**Passage to read**
--- start ---

It’s the wedding that binds the 21st century’s two most powerful families: Windsor and Hollywood.
A significant fraction of the world’s population will watch Diana’s red-headed warrior Harry get hitched to Meghan, the super-hot, super-woke Suits actress from south-central LA, in an ancient castle on a hill amid England’s green and pleasant fields.
Forget the World Cup – is the May 19 wedding the cultural event of the year? The decade (sorry, Wills and Kate)? The century?
Right now it’s easy to hype the British royal family. They’re having a moment, partly thanks to a wave of classy, popular and expensive British and American TV series and movies: with The Crown the jewel in the, uh, crown.
The Queen is 92 and her grandchildren are leaving behind youthful pursuits and taking up the work of The Firm. This wedding is the end of the beginning of their story, the season one finale, and you couldn’t script a better setting in William the Conqueror’s castle, built to defend London and all it stood for.
But please, please, try to manage your expectations, warns experienced Robert Jobson, royal editor at London's Evening Standard and an old hand at pomp and pageantry.
This isn’t Game of Thrones. It’s a wedding at a family home.
“Pomp and pageantry is inevitable, it’s a big part of the wedding,” Jobson says. “But honestly it is not really going to be a spectacle in the way that you would see [if it was] in London.
“It’s going to be quite controlled. Harry is lower down the pecking order so he doesn’t have to go the full monty.”

--- end ---

**Input material**
--- start ---

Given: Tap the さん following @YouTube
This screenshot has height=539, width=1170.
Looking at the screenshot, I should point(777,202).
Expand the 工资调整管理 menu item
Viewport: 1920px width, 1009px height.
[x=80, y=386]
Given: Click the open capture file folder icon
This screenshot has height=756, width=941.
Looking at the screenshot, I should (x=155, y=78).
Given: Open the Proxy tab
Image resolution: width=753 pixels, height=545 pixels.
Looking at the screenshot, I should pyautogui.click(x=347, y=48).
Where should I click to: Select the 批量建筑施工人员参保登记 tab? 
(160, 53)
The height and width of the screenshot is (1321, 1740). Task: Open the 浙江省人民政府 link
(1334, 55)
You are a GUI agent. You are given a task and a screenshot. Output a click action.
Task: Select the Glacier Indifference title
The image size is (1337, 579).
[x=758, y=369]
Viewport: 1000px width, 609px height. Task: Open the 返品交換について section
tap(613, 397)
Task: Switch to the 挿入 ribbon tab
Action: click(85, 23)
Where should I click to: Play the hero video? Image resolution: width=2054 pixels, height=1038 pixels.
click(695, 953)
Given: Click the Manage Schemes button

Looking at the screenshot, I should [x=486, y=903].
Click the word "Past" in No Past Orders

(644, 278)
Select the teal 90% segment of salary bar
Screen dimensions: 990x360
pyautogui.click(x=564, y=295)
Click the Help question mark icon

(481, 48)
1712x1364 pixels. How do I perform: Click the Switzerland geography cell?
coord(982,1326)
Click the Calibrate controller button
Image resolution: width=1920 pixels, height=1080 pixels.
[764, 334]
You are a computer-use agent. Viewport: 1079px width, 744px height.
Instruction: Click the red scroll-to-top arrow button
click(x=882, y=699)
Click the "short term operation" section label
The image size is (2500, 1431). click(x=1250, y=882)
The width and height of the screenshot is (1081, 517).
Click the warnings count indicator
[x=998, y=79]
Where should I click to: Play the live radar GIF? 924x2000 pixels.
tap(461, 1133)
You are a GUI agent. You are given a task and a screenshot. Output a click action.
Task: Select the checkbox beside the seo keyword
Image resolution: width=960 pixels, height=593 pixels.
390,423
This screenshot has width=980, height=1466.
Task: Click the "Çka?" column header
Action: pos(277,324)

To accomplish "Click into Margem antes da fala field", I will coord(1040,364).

--- end ---

**The tasks**
• A. Copy the records word for word, beginning with the line that contains "Where should I click to: Select" and going through the line that contains "[x=758, y=369]".
• B. Write the next part of the article on the royal wedding, picking up after its final sentence.
The article on the royal wedding and the records come from separate, unrelated sources.

**Exercise results**
• A.
Where should I click to: Select the 批量建筑施工人员参保登记 tab? 
(160, 53)
The height and width of the screenshot is (1321, 1740). Task: Open the 浙江省人民政府 link
(1334, 55)
You are a GUI agent. You are given a task and a screenshot. Output a click action.
Task: Select the Glacier Indifference title
The image size is (1337, 579).
[x=758, y=369]

• B.
Some parts of the media (I’m looking at you, Vogue) have dubbed this the "People’s Wedding", harking back to Tony Blair’s resonant response to news of Harry’s mother’s death: “She was the people’s princess and that is how she will stay”.
They were picking up on Harry and Markle’s decision to invite members of the public, including community and charity workers, into the grounds of Windsor Castle on the day – though not inside the chapel.
Arthur Edwards, who has been photographing the royals for more than 40 years for The Sun and had a close bond to Princess Diana, says she “broke the mould” on how royals could show their humanity and empathy, and “William and Harry are just like her”.
But "People’s Wedding" is a misnomer: “Hardly any ‘people’ will be involved in it”, Jobson says – compared to big royal weddings of the past such as Charles and Diana, William and Kate, even Andrew and Sarah Ferguson, who all married in London’s Westminster Abbey, paraded through huge London crowds and who followed the tradition of kissing on the Buckingham Palace balcony to the roar of well-wishers.
It’s perhaps unfair to compare this with the weddings of future kings, but even the 1986 wedding of Andrew and Fergie was a much fancier and more public affair than Harry’s will be. Prince Andrew was at the time only fourth in line to the throne (Prince William, then 4, was a page boy at the wedding, and Harry was then almost 2). Harry has recently been knocked down to sixth with the birth of Prince Louis.
“The Prime Minister’s not even invited so it’s not going to be quite at the same level,” Jobson says. “It’s more personal, they don’t have to give quite as much of themselves to the public, to the media in particular. They just don’t have to.”
And the venue makes a huge difference. “There will be thousands in the streets but there will be a big, thick, thousand-year-old Windsor Castle wall between them and what’s actually happening.”
A few thousand people have been invited inside to the castle lawn, but “it is not like say William and Kate’s or Charles and Diana’s. There’s a carriage ride on the streets but that’s the only nod there is to the public," he says.
“I still think it’ll be a huge spectacle, as far as you’ll see in Australia it will look like many other royal weddings, it’s a very televisual experience - but a people’s wedding, far from it, it’s more of a private royal wedding.”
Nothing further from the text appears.